Nunca antes na história desse País... Pois é: estamos vendo o futuro ser construído diante dos nossos olhos. Digo “futuro” porque, dessa confusão toda, terá de sair um firme desfecho – e rápido. A paralisia já foi além de qualquer nível aceitável. O Brasil precisa voltar a se movimentar. Mas... para que lado? Nas mãos de quem?
Com o povo nas ruas, cada qual com seu grito de ordem e bandeiras para defender, fica evidente que não se pode cair em simplismos reducionistas. Nem toda militância vermelha é sindical; nem todo azul e amarelo é democrático. O Fla-Flu das ruas não deve, contudo, virar briga de pedra e pau.
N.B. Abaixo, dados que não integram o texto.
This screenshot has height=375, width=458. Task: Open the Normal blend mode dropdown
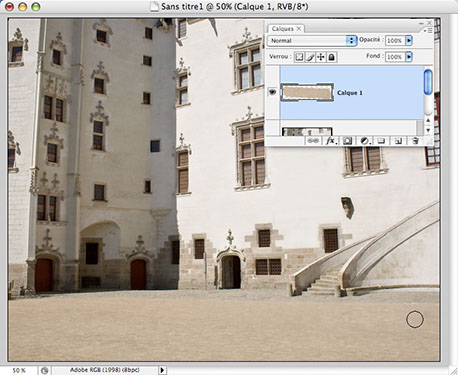coord(312,41)
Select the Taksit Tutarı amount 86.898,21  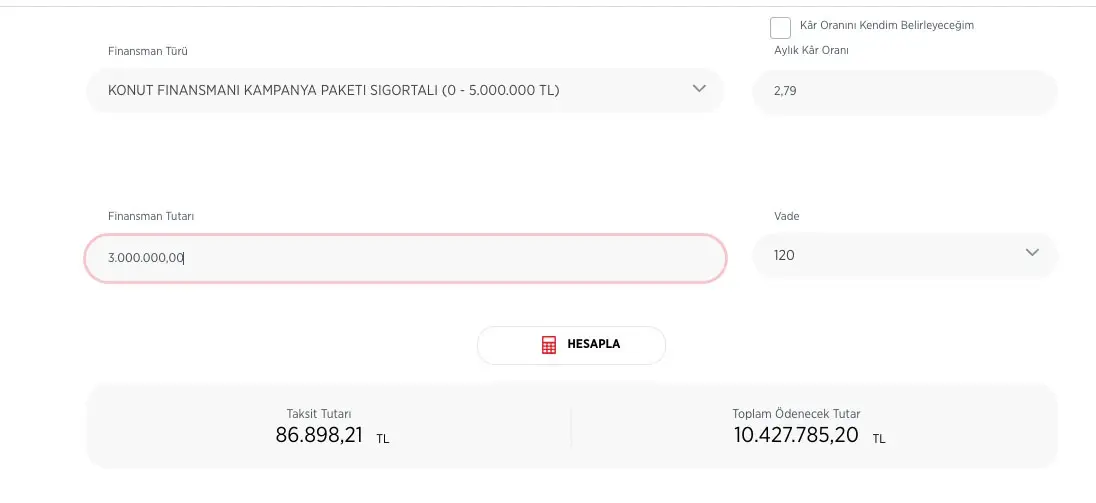319,435
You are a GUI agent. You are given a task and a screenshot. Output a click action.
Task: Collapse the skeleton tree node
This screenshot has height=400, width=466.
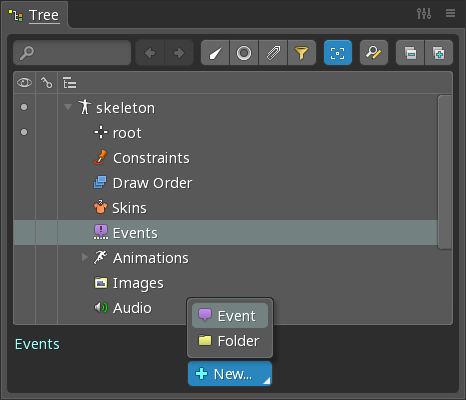68,107

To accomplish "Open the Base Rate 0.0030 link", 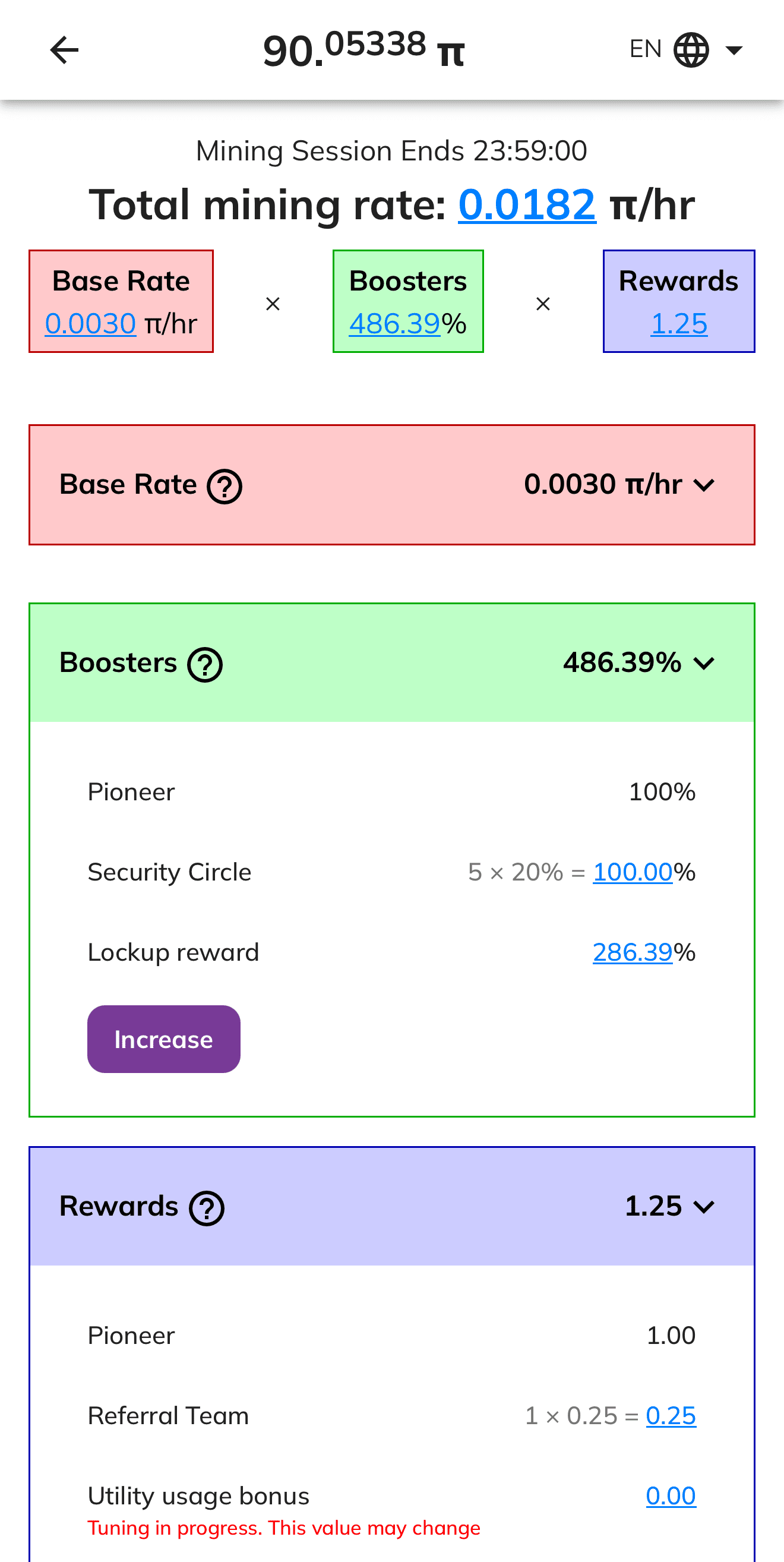I will click(90, 323).
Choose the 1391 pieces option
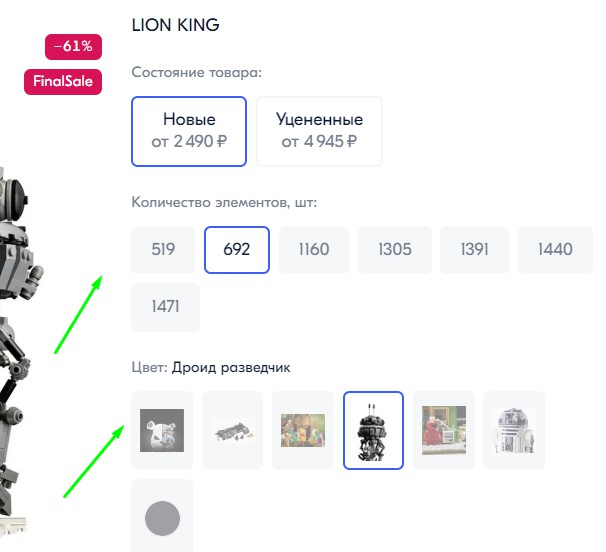Image resolution: width=606 pixels, height=552 pixels. point(474,249)
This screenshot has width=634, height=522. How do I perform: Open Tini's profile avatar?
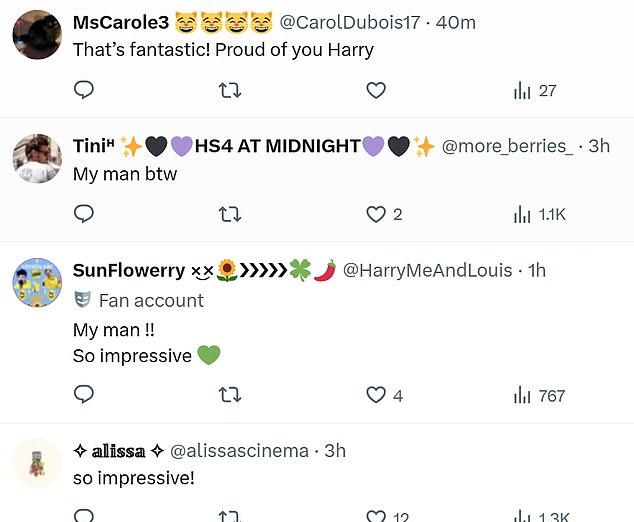(x=37, y=158)
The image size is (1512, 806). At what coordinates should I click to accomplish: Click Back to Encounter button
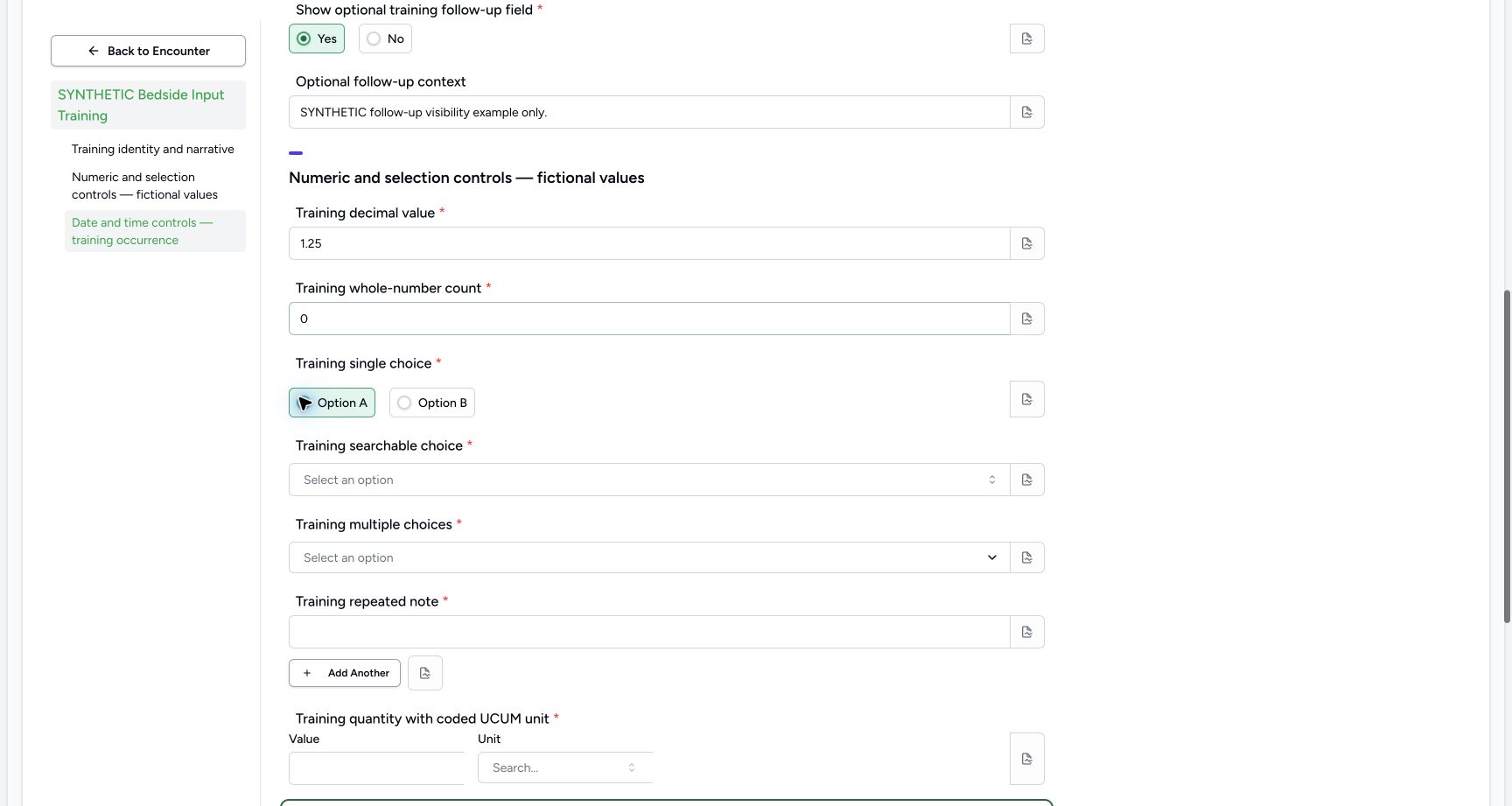148,51
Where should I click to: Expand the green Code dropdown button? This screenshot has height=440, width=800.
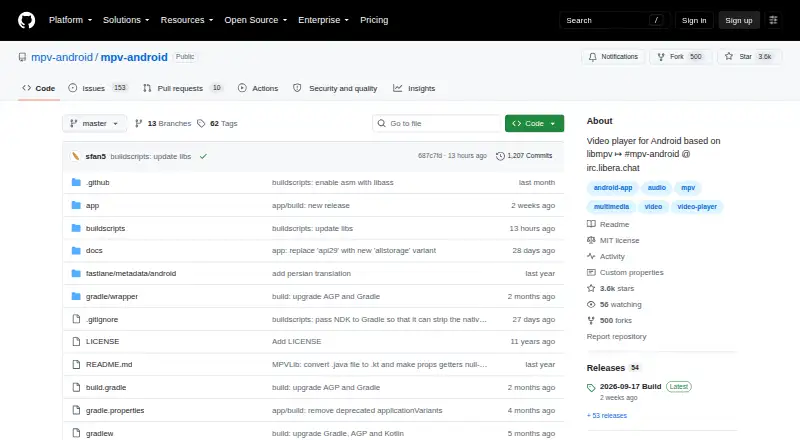[x=534, y=124]
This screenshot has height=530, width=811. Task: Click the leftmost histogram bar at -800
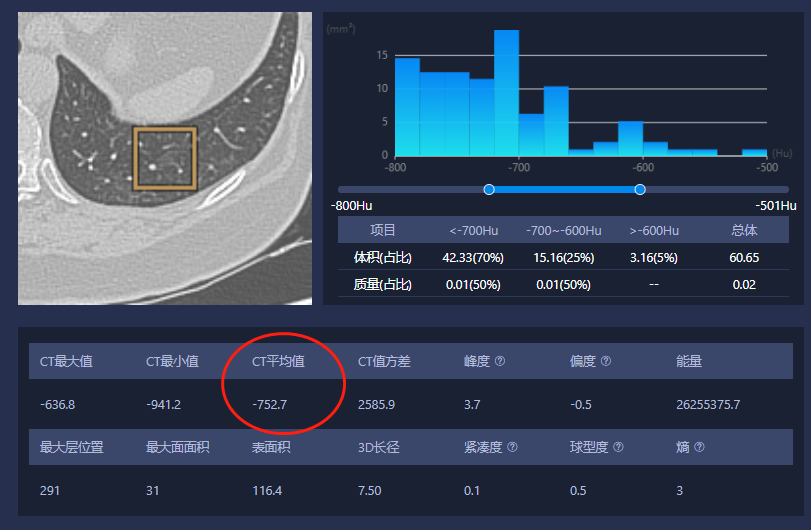pos(407,106)
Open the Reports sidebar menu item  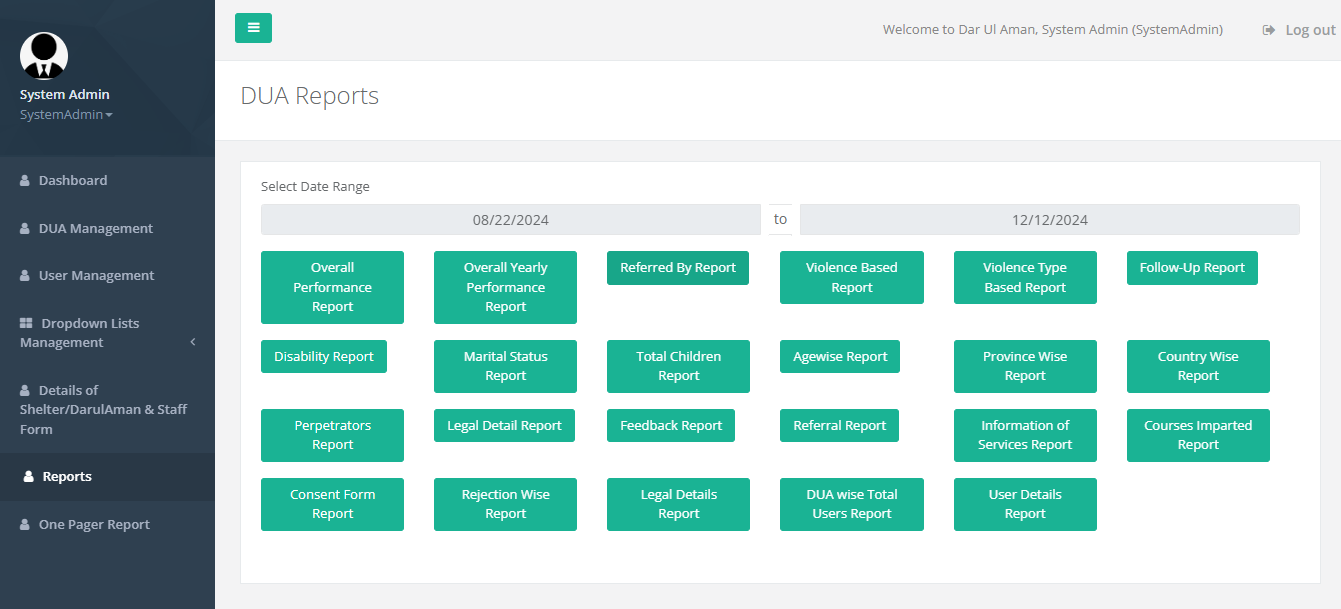[x=67, y=477]
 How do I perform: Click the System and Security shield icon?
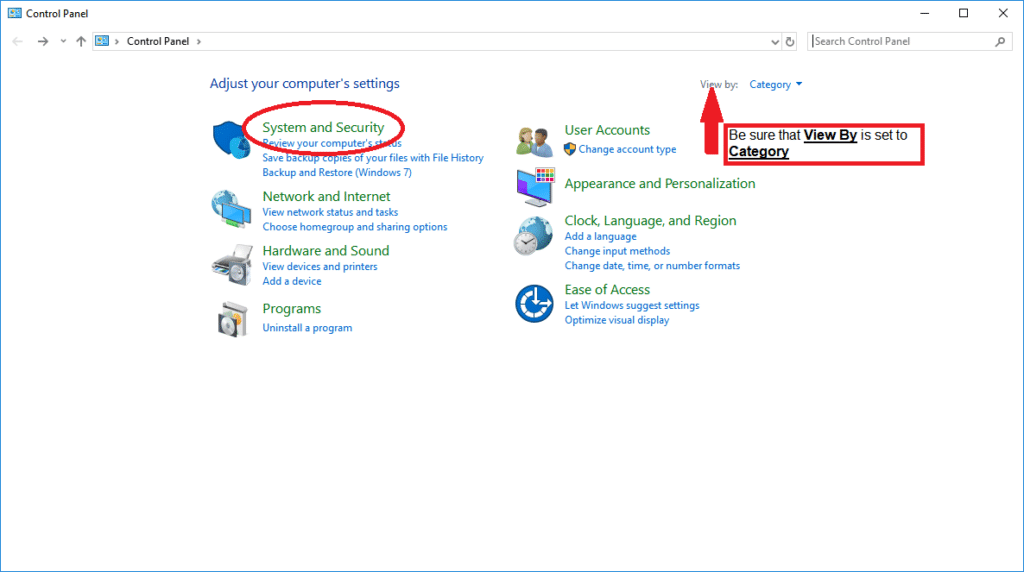coord(232,140)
Vamos baixar a bola, pessoal.
Se as ruas desejam mostrar maturidade, e tem sido assim, que se preserve o jogo jogado, que não se entre em guerra medieval. O desfecho... Será dolorido para o lado perdedor. Mas muito dolorido. Porque vai gerar ou a ruína de certas militâncias contundentes ou a implacável desesperança para quem desejava mudança já. Porém, como numa frase de efeito filme antigo, “não podemos fugir do nosso destino”. Não lembro qual o filme, mas interessa hoje a vida real.
Fla-Flu: neste domingo teremos o segundo embate entre Flamengo e Fluminense no Pacaembu – o primeiro no estádio paulistano foi em 1942 e terminou em empate sem gols. A disputa, válida pelo Campeonato Carioca, ocorre fora da cidade Maravilhosa porque Maracanã e Engenhão estão sob transitório comando da organização das Olimpíadas.
Vejo que Pacaembu significa, em tupi-guarani, algo como “atoleiro”. E de onde o combalido futebol brasileiro, marcado por corrupção, necessita sair. É de onde o País, mergulhado em jogatina política disputada na lama, precisa emergir.
É missão dos que são de bem não deixar que o duelo entre vozes discordantes termine em jogo perdido. É da livre divergência que devemos arejar o ambiente e, se possível, dar show de bola e festejar no final. É, enfim, como numa semifinal de algum torneio importante: empate é desastre. Só a vitória interessa ao Brasil.